- **ASSIGNED TASK**
Provide again, from the entries below, every line from the one containing "Screen dimensions: 1538x1019" through the one containing "Given: Click the yellow", exactly as written, and no other line.

[Saved entries]
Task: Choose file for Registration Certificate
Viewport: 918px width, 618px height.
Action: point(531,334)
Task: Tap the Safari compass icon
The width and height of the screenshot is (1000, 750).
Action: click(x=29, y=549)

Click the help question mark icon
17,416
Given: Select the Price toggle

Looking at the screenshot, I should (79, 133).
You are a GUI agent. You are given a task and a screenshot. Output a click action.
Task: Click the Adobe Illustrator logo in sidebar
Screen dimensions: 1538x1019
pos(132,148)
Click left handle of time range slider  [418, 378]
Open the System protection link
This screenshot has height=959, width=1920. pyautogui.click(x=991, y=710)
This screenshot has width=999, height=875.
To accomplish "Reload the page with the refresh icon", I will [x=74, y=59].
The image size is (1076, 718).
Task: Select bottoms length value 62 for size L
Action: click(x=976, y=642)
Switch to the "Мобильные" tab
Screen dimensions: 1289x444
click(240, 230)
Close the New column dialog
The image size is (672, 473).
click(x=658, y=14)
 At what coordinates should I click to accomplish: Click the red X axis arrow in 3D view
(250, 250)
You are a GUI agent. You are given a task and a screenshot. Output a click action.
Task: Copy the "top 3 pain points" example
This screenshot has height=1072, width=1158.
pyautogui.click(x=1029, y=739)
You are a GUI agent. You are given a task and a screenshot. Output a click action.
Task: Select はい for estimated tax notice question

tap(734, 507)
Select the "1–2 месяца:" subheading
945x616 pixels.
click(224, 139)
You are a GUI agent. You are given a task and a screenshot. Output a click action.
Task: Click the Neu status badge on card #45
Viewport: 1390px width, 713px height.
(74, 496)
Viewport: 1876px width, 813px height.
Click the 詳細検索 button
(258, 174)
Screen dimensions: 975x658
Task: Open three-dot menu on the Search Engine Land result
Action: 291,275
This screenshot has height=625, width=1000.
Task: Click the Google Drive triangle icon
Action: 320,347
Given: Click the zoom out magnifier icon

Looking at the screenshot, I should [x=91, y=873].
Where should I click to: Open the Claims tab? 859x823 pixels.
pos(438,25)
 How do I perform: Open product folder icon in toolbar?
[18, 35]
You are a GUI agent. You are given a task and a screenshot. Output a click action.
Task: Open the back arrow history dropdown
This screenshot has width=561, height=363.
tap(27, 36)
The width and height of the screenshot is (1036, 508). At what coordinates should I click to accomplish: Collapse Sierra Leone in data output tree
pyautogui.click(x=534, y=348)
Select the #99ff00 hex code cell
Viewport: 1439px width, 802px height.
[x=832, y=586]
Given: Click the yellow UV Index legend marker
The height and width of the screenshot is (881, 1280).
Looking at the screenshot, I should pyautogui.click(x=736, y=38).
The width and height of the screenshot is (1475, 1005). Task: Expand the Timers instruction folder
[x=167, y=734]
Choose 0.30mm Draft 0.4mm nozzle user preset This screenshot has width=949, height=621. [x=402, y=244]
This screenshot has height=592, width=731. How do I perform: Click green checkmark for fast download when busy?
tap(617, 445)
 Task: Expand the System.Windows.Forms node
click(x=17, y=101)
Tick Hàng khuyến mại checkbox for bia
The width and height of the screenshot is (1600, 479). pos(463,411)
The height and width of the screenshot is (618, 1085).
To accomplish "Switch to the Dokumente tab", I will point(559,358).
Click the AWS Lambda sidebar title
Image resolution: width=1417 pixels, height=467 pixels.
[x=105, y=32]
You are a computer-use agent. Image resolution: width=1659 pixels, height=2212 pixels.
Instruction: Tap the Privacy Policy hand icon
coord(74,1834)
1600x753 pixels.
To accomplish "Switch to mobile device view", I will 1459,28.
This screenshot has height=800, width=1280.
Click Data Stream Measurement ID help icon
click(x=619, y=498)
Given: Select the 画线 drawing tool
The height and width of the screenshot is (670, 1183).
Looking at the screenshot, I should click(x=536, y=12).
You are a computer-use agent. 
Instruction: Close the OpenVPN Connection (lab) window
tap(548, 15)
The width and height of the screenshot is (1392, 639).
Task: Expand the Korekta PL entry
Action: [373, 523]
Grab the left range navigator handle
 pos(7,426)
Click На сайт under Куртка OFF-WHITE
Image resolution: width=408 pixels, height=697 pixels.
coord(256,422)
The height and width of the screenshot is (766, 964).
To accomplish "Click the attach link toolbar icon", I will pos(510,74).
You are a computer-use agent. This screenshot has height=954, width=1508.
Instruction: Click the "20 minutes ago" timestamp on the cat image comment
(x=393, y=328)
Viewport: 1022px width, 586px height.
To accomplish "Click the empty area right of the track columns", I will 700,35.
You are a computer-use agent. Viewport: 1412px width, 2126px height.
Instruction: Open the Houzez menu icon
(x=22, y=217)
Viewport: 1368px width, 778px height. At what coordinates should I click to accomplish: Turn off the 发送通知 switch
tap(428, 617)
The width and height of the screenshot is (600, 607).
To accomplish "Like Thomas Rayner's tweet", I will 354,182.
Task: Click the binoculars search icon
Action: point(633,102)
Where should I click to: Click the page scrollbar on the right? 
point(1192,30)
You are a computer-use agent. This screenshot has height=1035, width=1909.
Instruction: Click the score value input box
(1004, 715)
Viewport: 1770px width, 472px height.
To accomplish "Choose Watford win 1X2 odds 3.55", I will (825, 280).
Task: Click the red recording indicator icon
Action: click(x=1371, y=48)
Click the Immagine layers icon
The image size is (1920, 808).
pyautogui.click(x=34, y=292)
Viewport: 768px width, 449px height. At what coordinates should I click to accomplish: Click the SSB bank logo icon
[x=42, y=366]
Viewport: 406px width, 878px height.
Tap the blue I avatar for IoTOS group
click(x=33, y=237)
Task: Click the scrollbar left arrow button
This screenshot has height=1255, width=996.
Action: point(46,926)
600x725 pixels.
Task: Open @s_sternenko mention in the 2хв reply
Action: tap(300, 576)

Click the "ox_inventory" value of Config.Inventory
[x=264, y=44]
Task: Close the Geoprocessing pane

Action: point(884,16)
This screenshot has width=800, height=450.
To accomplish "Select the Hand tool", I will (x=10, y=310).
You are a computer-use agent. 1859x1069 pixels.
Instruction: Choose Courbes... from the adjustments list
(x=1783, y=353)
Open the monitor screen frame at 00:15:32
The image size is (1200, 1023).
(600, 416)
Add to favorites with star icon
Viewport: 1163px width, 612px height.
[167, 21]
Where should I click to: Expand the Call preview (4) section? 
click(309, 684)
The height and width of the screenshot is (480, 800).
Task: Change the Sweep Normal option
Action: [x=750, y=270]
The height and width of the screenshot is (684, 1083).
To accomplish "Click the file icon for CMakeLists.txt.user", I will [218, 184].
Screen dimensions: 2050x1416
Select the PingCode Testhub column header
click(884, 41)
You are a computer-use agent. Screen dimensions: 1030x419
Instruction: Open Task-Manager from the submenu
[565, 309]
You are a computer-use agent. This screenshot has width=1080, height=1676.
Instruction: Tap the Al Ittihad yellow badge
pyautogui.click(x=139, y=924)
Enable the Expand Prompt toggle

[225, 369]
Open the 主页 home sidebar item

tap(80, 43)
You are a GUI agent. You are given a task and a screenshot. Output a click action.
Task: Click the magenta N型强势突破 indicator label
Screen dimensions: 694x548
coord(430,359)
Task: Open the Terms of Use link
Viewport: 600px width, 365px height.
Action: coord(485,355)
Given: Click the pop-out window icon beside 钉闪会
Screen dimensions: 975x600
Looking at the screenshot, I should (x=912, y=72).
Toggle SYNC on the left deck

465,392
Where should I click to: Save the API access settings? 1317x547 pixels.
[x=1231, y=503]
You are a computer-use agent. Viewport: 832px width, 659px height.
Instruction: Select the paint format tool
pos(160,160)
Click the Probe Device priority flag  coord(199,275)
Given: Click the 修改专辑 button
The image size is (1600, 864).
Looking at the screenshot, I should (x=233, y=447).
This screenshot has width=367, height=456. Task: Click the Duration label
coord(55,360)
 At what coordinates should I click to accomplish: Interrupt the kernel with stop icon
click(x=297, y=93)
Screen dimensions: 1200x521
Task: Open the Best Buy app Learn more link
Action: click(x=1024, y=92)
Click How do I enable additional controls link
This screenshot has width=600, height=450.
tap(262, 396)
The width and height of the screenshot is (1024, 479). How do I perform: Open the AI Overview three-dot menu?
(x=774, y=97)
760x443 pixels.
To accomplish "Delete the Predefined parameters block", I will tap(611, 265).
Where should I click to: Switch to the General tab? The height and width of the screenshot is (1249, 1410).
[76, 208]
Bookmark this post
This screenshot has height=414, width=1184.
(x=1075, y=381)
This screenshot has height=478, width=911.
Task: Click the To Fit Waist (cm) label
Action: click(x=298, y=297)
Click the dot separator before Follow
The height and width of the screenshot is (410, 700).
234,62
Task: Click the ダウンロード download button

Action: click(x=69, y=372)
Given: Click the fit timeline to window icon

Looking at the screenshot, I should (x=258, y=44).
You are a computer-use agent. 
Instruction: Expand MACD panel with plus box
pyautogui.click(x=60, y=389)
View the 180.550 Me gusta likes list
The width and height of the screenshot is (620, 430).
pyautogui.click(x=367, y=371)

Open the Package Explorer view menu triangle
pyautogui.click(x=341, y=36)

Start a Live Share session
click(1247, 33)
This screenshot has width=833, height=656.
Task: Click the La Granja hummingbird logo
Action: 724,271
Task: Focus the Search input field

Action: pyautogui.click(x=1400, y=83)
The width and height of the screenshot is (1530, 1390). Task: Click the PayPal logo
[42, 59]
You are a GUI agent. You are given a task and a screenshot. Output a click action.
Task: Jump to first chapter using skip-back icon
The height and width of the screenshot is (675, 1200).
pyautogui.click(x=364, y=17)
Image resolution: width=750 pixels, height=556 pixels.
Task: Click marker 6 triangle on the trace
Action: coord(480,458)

- **RESPONSE TO THE EXERCISE**
Screen dimensions: 1538x1019
pos(132,148)
Click left handle of time range slider  [418, 378]
Open the System protection link
This screenshot has height=959, width=1920. pyautogui.click(x=991, y=710)
This screenshot has width=999, height=875.
To accomplish "Reload the page with the refresh icon", I will [x=74, y=59].
The image size is (1076, 718).
Task: Select bottoms length value 62 for size L
Action: click(x=976, y=642)
Switch to the "Мобильные" tab
Screen dimensions: 1289x444
click(240, 230)
Close the New column dialog
The image size is (672, 473).
click(x=658, y=14)
 At what coordinates should I click to accomplish: Click the red X axis arrow in 3D view
(250, 250)
You are a GUI agent. You are given a task and a screenshot. Output a click action.
Task: Copy the "top 3 pain points" example
This screenshot has height=1072, width=1158.
pyautogui.click(x=1029, y=739)
You are a GUI agent. You are given a task and a screenshot. Output a click action.
Task: Select はい for estimated tax notice question

tap(734, 507)
Select the "1–2 месяца:" subheading
945x616 pixels.
click(224, 139)
You are a GUI agent. You are given a task and a screenshot. Output a click action.
Task: Click the Neu status badge on card #45
Viewport: 1390px width, 713px height.
(74, 496)
Viewport: 1876px width, 813px height.
Click the 詳細検索 button
(258, 174)
Screen dimensions: 975x658
Task: Open three-dot menu on the Search Engine Land result
Action: 291,275
This screenshot has height=625, width=1000.
Task: Click the Google Drive triangle icon
Action: 320,347
Given: Click the zoom out magnifier icon

Looking at the screenshot, I should [x=91, y=873].
Where should I click to: Open the Claims tab? 859x823 pixels.
pos(438,25)
 How do I perform: Open product folder icon in toolbar?
[18, 35]
You are a GUI agent. You are given a task and a screenshot. Output a click action.
Task: Open the back arrow history dropdown
This screenshot has width=561, height=363.
tap(27, 36)
The width and height of the screenshot is (1036, 508). At what coordinates should I click to accomplish: Collapse Sierra Leone in data output tree
pyautogui.click(x=534, y=348)
Select the #99ff00 hex code cell
Viewport: 1439px width, 802px height.
[x=832, y=586]
Given: Click the yellow UV Index legend marker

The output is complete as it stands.